- [Selection]
· · · · ·
After determining the power of the push motor and the power of the pull motor at 406 and 408, methodology 400 may proceed to 412 where the power of the push motor and the power of the pull motor are compared. Comparison of the actual power of each wire drive motor, or to another power (e.g., optimized power) can be identified or stored as a respective power comparison. Methodology 400 then proceeds to two branches depending on whether the push and pull motors are operating at optimal power. Both branches require a determination of whether the wire is travelling at the appropriate speed.

If the push motor power is not equal to the pull motor power, methodology 400 proceeds to 414 where a determination is made as to whether the wire is travelling at the reference speed for the operation. If the wire is not travelling at the reference speed, methodology 400 proceeds to 422 (FIG. 5).

As noted throughout this disclosure, substantially equal power between the push motor and pull motor (e.g., as at 412) is one possible embodiment for optimized motor power. In embodiments, the power of the push motor and the power of the pull motor may be within a predefined or dynamic range of one another, or each may have separately described optimized power. In one or more embodiments, a threshold power difference (e.g., number of power units, percentage, other calculation) can be determined to define a range of operating power for one or both motors. In one or more embodiments, specific values can be determined for optimized motor power independent from other motors. Different optimization parameters may apply to different wire speeds or operations. Further, in embodiments, the optimized power may change over time based on sensor feedback, user input, or other information. Thus, the interrogation comparing the push power and pull power at 412 is intended not to be limiting, but rather to present one possible embodiment for illustrative purposes. Where multiple optimization evaluations occur (e.g., one of each motor), it is appreciated that methodology 400 may branch through additional paths or steps.
· · · · ·
- [Supplied records]
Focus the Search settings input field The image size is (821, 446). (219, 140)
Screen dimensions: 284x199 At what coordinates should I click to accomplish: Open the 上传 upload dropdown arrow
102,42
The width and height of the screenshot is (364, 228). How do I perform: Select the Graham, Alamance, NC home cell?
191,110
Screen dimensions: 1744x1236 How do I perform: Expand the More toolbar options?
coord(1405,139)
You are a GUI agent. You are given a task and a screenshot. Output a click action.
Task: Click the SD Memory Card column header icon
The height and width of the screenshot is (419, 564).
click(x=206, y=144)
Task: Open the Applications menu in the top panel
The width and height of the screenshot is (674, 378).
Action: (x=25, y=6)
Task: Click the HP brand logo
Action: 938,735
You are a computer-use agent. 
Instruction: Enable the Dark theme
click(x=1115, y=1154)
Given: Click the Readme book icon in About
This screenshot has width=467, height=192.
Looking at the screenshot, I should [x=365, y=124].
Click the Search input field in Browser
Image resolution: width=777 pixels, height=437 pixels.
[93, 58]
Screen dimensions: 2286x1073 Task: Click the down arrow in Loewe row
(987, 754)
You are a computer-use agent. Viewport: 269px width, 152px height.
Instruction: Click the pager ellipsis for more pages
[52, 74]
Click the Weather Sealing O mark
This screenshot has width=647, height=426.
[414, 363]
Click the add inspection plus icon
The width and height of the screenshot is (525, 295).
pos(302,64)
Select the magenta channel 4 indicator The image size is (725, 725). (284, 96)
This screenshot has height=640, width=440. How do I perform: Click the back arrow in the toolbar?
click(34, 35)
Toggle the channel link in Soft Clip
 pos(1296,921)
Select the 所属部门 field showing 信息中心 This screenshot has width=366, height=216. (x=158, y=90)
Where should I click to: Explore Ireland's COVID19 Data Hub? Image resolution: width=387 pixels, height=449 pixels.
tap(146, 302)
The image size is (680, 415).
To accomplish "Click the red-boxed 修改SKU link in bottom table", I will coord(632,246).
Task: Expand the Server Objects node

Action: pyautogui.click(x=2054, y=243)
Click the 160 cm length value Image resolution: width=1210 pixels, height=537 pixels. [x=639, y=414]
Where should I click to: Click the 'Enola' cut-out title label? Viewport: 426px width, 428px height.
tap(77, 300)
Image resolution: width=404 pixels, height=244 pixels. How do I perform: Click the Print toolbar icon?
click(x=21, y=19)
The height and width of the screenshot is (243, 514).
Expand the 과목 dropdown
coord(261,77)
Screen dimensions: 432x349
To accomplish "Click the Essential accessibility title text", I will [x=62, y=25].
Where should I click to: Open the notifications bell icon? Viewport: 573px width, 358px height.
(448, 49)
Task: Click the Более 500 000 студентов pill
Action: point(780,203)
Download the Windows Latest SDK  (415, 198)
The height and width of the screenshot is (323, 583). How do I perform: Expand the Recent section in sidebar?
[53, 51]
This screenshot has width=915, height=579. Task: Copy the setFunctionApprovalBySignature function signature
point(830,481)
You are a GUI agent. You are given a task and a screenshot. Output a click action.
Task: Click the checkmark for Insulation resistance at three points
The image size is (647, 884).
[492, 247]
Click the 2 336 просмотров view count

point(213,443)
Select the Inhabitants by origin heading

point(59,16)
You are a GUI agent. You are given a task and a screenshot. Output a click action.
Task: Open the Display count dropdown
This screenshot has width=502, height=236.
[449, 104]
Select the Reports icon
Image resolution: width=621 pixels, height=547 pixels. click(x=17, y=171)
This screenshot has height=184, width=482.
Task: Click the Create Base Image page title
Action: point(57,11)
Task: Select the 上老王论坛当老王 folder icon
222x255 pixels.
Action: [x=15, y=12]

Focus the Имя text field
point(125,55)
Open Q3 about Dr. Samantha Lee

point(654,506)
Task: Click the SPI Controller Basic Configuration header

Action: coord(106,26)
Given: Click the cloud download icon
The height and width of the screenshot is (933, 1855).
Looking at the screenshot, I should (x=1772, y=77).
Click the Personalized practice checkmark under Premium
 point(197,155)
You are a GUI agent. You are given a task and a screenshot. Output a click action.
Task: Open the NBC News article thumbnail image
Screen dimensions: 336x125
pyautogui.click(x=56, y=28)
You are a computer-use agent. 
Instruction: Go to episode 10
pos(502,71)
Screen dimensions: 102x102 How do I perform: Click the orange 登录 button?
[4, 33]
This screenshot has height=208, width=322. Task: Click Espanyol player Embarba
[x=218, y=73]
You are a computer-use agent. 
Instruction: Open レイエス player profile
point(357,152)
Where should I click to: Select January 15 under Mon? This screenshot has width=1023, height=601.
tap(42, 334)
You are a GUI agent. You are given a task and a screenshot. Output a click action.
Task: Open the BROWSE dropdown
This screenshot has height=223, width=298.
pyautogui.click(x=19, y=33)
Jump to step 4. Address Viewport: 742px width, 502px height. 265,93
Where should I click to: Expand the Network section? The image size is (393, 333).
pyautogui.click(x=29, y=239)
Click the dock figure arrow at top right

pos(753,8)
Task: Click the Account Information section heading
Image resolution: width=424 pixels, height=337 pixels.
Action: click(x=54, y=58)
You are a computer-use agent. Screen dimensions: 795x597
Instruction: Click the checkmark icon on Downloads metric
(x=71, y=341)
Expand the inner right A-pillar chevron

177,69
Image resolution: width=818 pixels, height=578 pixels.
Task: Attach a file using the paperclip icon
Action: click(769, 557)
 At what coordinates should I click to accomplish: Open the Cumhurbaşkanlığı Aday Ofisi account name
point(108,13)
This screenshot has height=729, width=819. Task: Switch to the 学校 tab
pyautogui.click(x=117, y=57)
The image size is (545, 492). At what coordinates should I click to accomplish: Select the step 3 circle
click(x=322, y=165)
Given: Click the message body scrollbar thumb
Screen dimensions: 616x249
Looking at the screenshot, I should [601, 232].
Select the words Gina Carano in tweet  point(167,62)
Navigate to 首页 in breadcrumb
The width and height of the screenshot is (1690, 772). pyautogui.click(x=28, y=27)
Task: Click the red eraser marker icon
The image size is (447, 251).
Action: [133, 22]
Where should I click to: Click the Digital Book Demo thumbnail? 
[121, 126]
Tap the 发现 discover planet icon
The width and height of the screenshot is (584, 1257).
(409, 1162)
· · · · ·
- [Direction 1] Retype the part of the passage on push and pull motor power that starts with "If the push" and goes on through "422 (FIG. 5).".
- [Direction 2] Continue the passage on push and pull motor power from the point where it stops.

- [Answer 1]
If the push motor power is not equal to the pull motor power, methodology 400 proceeds to 414 where a determination is made as to whether the wire is travelling at the reference speed for the operation. If the wire is not travelling at the reference speed, methodology 400 proceeds to 422 (FIG. 5).

- [Answer 2]
If the wire is travelling at the reference speed, methodology 400 branches again depending on whether the push motor or the pull motor is operating at higher power. If the push motor power is greater than the pull motor power, the push motor power may be decreased while the pull motor power is increased at 418. On the other hand, if the pull motor power is greater than the push motor power, the pull motor power may be decreased while the push motor power is increased at 416. By offsetting decreased power in one motor by increasing it in the other, the correct wire speed may be maintained.

After adjusting the motor power at 416 or 418, methodology 400 may recycle to 408 where the operating parameters are monitored for reevaluation after adjustment.

If the wire speed is determined to differ from the reference speed at 414, methodology 400 proceeds to 422 (FIG. 5) where the power adjustments to be made are evaluated. In embodiments, the aspect of 422 may be omitted; however, this aspect is included in FIG. 5 to invoke calculative processes that may be performed to determine the amount of change to a motor required to modify speed, as well as facilitate transition between FIGS. 4 and 5. In embodiments, estimation of power adjustments as at 422 may occur between other steps as well (e.g., after 412, after 414 when the wire is travelling at the reference speed, and elsewhere).

After 422, methodology 400 branches depending on whether the wire is travelling faster than the reference speed or slower than the reference speed. If the wire is travelling faster than the reference speed, methodology 400 again branches based on which wire drive motor is operating at higher power (as it was determined at 412 that the drive motors are operating at unequal power). If the wire speed is faster than the reference speed and the pull motor is operating at higher power than the push motor, at 424 the pull motor power may be decreased to equalize the pull motor power with the push motor power while slowing the wire speed to the reference speed. If the wire speed is faster than the reference speed and the push motor is operating at higher power than the pull motor, at 426 the push motor power may be decreased to equalize the push motor power with the pull motor power while slowing the wire speed to the reference speed.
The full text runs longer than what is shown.